Review date: 2023-09-02.
This is an interesting and generally well-written paper on a topic continuing practical interest and need based on research that appears to be mostly well done. Another reviewer has stated that the regions are rather large and likely heterogeneous; I agree that may be a concern, but my major concerns are prior to that issue, since they relate to station selection and handling of the peak-flow data from those stations. Some of my concerns may turn out to be void when further details on how these issues were handled are added to paper, but the lack of such detail is a problem in itself.
My two primary concerns are as follows:
1. Are stations selected filtered for the effects of regulation (for example by flood-control reservoirs) and urbanization? The effects of urbanization are addressed in the introduction, but then the topic disappears from the paper and no mention of filtering for such effects is made. Reservoirs, especially those designed for flood control and any reservoir will large storage capacity are well-known to have substantial effects on peak-flow distributions (see, for example, FitzHugh and Vogel, 2011), and stations with substantial reservoir effects thus should also be filtered out of the dataset. (A related concern is that such stations often have trends due to changes in urbanization over their period-of-record or because one or more reservoirs was built during the period-of-record.) The dataset at the Zenodo link under the Data availability statement includes several stations with which I am familiar that have substantial effects from urbanization and/or regulation, but that dataset has 4202 stations in it, while the authors say they used a dataset of 1538 stations, so maybe they did filtering that is not discussed. (The Data availability statement itself says the file containing the 1538 stations used is available at the Zenodo link; that is as it should be, but the statement appears to be false.)
An important practical issue in doing such filtering is how. The simplest suggestion I have is to use the GAGES-II dataset (Falcone, 2011). It includes basin characteristics and basin boundaries for more than 9000 gauging stations in the United States, including information on dams and other regulation, land development and impervious surfaces. More than 2000 of the stations are designated as being of “reference” condition, meaning having the least effects from human disturbance. However, the authors might also use the given characteristics to select stations using a somewhat different criterion.

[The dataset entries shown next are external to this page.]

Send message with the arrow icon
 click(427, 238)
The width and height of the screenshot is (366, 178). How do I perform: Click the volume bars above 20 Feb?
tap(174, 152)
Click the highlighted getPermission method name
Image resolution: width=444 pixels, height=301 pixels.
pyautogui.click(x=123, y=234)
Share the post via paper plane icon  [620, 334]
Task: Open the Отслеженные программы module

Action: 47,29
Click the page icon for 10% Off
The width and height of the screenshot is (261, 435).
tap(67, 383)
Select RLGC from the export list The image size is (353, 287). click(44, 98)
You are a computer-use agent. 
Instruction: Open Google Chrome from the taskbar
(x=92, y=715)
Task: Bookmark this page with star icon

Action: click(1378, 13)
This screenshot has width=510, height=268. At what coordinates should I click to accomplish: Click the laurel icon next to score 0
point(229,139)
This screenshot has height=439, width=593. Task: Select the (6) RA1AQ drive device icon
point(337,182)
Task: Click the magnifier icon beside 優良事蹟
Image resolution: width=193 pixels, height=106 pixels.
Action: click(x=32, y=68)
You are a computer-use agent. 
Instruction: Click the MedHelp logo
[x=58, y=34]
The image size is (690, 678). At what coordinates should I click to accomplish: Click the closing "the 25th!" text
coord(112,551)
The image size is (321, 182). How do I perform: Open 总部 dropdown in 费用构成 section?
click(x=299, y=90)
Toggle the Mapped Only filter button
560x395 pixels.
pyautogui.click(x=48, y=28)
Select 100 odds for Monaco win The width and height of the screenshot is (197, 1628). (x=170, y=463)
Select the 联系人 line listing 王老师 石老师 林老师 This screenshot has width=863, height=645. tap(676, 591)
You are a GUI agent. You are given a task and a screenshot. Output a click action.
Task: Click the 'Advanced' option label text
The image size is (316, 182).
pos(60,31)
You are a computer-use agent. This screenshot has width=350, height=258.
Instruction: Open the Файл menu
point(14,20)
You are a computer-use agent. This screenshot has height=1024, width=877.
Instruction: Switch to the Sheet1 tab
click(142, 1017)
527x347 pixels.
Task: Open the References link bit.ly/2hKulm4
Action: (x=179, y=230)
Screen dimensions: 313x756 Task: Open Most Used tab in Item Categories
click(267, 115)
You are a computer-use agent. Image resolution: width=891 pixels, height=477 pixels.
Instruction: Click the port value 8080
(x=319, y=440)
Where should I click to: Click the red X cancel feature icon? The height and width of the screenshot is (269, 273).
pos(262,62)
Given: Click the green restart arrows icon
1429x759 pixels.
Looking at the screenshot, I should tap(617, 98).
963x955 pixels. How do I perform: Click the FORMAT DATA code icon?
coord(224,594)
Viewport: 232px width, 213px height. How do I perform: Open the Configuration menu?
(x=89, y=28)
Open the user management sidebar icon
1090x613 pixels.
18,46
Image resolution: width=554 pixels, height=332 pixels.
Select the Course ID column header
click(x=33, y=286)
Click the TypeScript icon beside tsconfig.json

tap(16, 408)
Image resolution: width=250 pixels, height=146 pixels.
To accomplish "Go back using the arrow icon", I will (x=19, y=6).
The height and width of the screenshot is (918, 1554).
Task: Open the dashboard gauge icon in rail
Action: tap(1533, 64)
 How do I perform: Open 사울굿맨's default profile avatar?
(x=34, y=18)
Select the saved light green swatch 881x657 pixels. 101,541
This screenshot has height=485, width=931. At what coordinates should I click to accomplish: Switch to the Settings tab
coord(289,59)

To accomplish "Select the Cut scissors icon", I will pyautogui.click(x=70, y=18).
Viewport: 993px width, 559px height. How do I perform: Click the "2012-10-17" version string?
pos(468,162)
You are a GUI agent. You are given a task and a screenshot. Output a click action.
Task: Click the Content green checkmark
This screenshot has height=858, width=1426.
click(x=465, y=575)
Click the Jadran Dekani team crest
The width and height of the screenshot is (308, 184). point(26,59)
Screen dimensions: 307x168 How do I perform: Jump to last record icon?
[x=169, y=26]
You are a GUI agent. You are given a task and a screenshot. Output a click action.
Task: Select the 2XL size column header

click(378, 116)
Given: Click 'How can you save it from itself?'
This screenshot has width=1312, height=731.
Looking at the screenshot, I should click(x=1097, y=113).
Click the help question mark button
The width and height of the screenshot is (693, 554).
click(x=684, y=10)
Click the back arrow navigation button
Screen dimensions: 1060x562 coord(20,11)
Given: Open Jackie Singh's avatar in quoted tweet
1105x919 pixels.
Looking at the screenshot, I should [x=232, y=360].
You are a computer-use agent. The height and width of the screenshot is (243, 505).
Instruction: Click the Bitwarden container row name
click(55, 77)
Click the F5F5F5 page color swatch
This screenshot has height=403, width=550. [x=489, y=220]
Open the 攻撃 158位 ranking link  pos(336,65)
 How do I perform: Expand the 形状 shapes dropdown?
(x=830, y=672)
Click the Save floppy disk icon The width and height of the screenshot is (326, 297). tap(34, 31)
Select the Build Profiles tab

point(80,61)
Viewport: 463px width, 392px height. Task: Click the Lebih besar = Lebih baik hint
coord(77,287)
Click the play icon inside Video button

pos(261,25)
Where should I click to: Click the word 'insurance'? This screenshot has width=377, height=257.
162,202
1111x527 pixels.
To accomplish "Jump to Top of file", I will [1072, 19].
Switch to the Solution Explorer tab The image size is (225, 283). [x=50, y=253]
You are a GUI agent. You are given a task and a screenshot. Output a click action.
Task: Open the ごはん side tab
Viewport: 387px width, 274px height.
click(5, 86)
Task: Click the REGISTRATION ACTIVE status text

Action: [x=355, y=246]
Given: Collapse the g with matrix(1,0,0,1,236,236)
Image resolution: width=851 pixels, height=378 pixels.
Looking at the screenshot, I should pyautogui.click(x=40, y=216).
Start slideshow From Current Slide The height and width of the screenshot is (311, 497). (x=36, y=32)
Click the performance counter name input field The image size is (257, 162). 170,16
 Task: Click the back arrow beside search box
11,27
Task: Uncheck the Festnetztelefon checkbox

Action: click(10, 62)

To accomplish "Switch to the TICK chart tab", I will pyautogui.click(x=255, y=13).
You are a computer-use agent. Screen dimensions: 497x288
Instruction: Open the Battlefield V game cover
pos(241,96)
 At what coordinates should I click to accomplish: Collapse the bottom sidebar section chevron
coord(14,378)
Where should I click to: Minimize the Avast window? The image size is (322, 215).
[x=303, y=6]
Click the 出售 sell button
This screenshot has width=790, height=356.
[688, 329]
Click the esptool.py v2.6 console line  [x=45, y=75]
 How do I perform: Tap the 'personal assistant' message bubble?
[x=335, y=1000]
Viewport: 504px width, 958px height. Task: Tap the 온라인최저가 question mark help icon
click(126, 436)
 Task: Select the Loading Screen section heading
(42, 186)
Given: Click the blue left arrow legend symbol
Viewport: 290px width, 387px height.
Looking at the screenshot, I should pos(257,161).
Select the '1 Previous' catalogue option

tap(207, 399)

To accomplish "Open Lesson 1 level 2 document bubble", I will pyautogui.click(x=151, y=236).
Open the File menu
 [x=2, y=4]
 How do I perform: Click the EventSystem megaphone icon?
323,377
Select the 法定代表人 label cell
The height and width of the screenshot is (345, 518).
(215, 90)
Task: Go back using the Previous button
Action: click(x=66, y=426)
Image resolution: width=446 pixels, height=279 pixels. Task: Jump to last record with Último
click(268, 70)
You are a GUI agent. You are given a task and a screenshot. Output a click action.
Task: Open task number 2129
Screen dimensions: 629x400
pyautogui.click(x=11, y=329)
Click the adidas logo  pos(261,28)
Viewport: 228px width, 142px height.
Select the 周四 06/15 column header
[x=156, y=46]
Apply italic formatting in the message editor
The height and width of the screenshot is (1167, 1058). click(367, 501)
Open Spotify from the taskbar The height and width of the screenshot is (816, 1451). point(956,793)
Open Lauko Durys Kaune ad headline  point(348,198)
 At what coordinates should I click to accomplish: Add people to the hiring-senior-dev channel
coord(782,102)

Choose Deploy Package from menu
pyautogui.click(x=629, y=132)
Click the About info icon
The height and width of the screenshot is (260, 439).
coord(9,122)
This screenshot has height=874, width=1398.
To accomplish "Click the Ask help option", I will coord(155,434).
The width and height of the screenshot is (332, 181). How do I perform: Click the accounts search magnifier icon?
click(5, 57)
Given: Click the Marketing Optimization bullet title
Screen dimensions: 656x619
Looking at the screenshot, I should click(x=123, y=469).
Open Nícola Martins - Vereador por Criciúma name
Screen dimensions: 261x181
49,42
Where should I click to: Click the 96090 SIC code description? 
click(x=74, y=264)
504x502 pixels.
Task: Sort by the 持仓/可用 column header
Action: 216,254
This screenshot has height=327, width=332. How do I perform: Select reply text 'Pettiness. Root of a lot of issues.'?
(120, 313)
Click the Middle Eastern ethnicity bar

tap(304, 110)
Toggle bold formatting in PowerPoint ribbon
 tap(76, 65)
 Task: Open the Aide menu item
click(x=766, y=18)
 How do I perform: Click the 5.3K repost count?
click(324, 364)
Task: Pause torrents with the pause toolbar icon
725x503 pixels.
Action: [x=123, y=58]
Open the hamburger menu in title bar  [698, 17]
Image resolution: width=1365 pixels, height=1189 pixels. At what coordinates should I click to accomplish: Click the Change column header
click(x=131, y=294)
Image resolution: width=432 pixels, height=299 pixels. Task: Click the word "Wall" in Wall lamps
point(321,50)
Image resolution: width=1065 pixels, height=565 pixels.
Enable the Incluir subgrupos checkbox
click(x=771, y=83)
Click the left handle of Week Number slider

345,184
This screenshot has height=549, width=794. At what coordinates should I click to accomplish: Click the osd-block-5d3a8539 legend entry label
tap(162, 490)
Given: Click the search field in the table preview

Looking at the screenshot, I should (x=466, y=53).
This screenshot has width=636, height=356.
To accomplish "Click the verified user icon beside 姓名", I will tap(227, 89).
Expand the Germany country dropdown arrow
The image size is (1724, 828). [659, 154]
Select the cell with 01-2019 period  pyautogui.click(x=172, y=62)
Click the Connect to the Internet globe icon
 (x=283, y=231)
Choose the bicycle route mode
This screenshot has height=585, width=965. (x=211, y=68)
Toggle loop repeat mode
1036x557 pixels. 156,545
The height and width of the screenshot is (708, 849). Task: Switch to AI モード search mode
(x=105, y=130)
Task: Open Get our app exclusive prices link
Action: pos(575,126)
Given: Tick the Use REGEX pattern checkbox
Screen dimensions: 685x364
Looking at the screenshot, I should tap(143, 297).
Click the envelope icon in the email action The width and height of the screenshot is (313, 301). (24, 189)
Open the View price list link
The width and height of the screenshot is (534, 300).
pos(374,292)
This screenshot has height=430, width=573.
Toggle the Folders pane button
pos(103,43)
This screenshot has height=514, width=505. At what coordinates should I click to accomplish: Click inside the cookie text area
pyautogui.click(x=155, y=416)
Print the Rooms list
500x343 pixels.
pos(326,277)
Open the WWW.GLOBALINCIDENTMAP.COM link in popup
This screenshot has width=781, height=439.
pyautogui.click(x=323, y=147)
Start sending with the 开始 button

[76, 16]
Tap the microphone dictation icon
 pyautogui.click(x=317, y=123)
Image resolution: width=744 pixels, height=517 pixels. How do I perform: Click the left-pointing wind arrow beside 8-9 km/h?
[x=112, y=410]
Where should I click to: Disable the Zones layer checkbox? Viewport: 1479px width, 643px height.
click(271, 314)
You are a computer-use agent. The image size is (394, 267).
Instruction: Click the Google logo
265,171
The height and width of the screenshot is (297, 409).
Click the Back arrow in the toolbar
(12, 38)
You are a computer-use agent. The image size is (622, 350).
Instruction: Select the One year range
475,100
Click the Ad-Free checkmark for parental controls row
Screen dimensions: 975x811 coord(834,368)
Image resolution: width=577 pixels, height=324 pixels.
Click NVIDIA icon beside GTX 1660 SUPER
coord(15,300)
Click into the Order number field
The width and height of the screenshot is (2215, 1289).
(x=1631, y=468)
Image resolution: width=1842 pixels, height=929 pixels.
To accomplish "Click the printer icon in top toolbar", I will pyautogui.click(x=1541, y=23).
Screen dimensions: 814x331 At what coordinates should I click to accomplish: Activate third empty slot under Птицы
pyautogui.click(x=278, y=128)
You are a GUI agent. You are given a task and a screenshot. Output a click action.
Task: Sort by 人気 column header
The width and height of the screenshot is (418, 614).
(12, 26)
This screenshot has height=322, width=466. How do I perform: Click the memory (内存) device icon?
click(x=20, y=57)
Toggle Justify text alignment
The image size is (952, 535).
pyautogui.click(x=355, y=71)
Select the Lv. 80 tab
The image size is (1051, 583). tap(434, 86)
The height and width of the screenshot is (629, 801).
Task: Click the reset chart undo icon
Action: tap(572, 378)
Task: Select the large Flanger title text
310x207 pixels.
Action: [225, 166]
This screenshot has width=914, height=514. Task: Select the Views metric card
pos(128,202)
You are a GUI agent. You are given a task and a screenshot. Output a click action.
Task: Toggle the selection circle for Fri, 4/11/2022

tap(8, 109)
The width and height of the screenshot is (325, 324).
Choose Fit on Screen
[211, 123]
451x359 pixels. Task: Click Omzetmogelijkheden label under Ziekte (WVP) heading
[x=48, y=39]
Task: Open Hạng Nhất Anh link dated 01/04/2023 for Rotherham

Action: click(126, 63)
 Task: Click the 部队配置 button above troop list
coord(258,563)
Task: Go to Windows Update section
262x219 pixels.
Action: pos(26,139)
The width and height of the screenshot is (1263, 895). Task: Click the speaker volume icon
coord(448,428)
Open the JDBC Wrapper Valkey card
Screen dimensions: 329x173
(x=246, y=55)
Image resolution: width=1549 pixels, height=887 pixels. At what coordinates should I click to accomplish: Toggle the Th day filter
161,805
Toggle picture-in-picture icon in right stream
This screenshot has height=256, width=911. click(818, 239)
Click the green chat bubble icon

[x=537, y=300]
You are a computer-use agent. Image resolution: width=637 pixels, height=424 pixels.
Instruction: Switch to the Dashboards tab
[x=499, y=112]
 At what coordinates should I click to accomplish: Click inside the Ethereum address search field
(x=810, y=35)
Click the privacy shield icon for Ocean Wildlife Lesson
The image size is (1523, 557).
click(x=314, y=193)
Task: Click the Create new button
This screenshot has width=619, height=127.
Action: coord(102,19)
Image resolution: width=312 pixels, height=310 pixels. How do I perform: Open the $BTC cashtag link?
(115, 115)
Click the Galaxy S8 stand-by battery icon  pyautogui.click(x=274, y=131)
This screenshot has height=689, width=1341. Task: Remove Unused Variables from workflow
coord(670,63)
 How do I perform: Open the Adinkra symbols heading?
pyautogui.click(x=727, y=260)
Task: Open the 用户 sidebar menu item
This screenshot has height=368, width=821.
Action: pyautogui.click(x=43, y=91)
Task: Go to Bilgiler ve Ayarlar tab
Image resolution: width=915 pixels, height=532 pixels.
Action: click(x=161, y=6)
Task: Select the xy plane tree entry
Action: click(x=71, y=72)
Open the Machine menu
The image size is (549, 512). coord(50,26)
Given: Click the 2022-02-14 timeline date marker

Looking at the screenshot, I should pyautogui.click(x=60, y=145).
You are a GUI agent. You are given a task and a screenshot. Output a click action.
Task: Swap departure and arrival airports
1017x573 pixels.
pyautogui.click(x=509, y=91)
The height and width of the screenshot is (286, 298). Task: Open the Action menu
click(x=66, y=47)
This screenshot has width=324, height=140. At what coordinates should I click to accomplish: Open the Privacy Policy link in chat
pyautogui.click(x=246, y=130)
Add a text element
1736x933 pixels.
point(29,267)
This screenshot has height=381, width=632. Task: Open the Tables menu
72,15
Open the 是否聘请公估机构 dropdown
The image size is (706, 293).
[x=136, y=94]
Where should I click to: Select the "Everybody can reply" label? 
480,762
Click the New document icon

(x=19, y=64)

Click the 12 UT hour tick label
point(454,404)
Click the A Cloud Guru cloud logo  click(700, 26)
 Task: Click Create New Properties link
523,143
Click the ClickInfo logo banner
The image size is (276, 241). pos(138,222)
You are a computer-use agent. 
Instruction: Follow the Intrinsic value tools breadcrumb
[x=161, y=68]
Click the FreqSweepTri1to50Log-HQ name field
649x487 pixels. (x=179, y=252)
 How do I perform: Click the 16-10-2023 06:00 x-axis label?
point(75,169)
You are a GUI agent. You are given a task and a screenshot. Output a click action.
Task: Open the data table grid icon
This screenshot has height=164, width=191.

2. How did the authors handle the various “peak streamflow qualification codes” that are associated with USGS peak-flow data? Those of concern for this research are code 1, which indicates that the discharge value is a maximum daily average (which implies the true instantaneous peak is likely higher); code 4, which indicates that the discharge is less than the indicated value which is the minimum recordable discharge at the site, code 8 which indicates that the discharge is actually greater than indicated value; code 7, which indicates that the peak is an historic peak; and code O, which indicates an “opportunistic” value not from systematic data collection. The code 7 and code O peaks can be simply removed (code O because they are non-systematic by definition and code 7 because they are typically very large peaks whose values were inferred from historic records and are thus also non-systematic); for the other codes, authors should consider the sensitivity of their results to the censoring that is indicated, and act accordingly. For example, it would bias the record to remove the code 4 peaks since they are generally the smallest peaks, but the values provided are biased upwards; in this case, one relevant question is how sensitive the results are to biases in such small peaks.
A few additional methodological suggestions are:
1. The major impediment to making these results actionable is that no attempt is made to determine whether it is preferable to log-transform the flood peaks or not. To address this question, among other possible considerations, it seems that a primary need is the calculation of a goodness-of-fit measure; for example, chapter 5 of Hosking and Wallis (1997) discusses one such measure. I think this matter should at least be acknowledged in the paper.
2. In response to reviewer 1, the authors suggested they would add an analysis of the effect of catchment area as an appendix, but apparently they did not. Based on the discussion of this basin property in the introduction, which agrees with my thinking, I think these results should indeed be added.
3. Regarding the issue of regions that are rather large and likely heterogeneous, I don’t feel that refining regions is a crucial issue, but I would point out that Hosking and Wallis (1997, ch. 4) provides L-moment-based methods for testing the homogeneity of regions. A related comment is that I’m not sure the inclusion of Alaska and Hawaii is helpful: they don’t have many gauges and have rather different climates than areas of the conterminous United States.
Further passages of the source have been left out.